Alternatively, a sCJD VV2 source of infection in the hGH-iCJD cohort would involve a molecular strain adaptation-based model (rather than a molecular strain selection-based model) in which the PRNP codon 129 polymorphism of the host imposes a modified PrPSc conformation on the infectious agent. The in vitro PrPres type switching we observed when sCJD VV2 was amplified in a mismatched substrate (MM) is entirely consistent with this second VV2 source adaptation-based model. These scenarios are summarised in Fig. 7a and the epidemic is plotted according to estimated incubation periods in Fig. 7b. The most relevant published humanised transgenic mouse model transmission data do not help in resolving the VV2/MV2 question, because the VV2 sCJD and MV2 sCJD cases used transmitted with indistinguishable characteristics in these mice. However, it is noteworthy that the most efficient transmission with the shortest incubation period was with the V2 strain (both VV2 and MV2 sCJD) in PRNP codon 129 VV mice [3]. Distinguishing between sCJD VV2 and MV2K as the source of UK hGH-iCJD may be more than a formal difficulty given our recent finding that the proportion of PrPres derived from the two PRNP M and V alleles can vary dramatically in sCJD, such that some heterozygous sCJD cases might in effect contain only PrPres derived from the 129 V or the 129 M alleles [22]. Irrespective of mechanisms, the chronological sequence of cases (as judged by date of death and by estimated incubation period) involves a gradual change from predominantly PRNP codon 129 VV cases first, then MV cases during the peak and finally MM cases later and a corresponding change from predominantly PrPres type 2, to more complex type i + 2 and then the two cases with PrPres type i and type 1.

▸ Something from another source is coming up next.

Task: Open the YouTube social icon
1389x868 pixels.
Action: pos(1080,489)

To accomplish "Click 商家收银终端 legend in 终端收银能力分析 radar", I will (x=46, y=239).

Implications for person-to-person transmission

The RT-QuIC and PMCA comparisons performed here did not support the hypothesis that human-to-human transmission of CJD results in acquired replicative efficiency [36]. Indeed, the RT-QuIC assay showed reduced rather than enhanced seeding activity in hGH-iCJD compared to the matched subtypes of sCJD suggesting that hGH-iCJD is not markedly more of a public health concern than its presumed source, sCJD. However, CJD surveillance systems in countries where contaminated batches of growth hormone were used should remain vigilant for further cases of hGH-iCJD. Some of these cases may be identifiable by the presence of kuru plaques and the presence of PrPres type i. However, others cases may appear closely similar to the most common form of sCJD (MM1), and the only indication of an iatrogenic aetiology may be in their medical history. The overriding message from the UK experience with hGH-iCJD and perhaps human prion diseases, more generally, is that poorly assessed risks can continue to have ramifications for patients years to decades after the risk source is itself recognised and removed. This point is underscored by a further case of hGH-iCJD being identified during the writing of this report in 2016, some 30 years after treatment with pituitary-derived hGH was abandoned in the UK.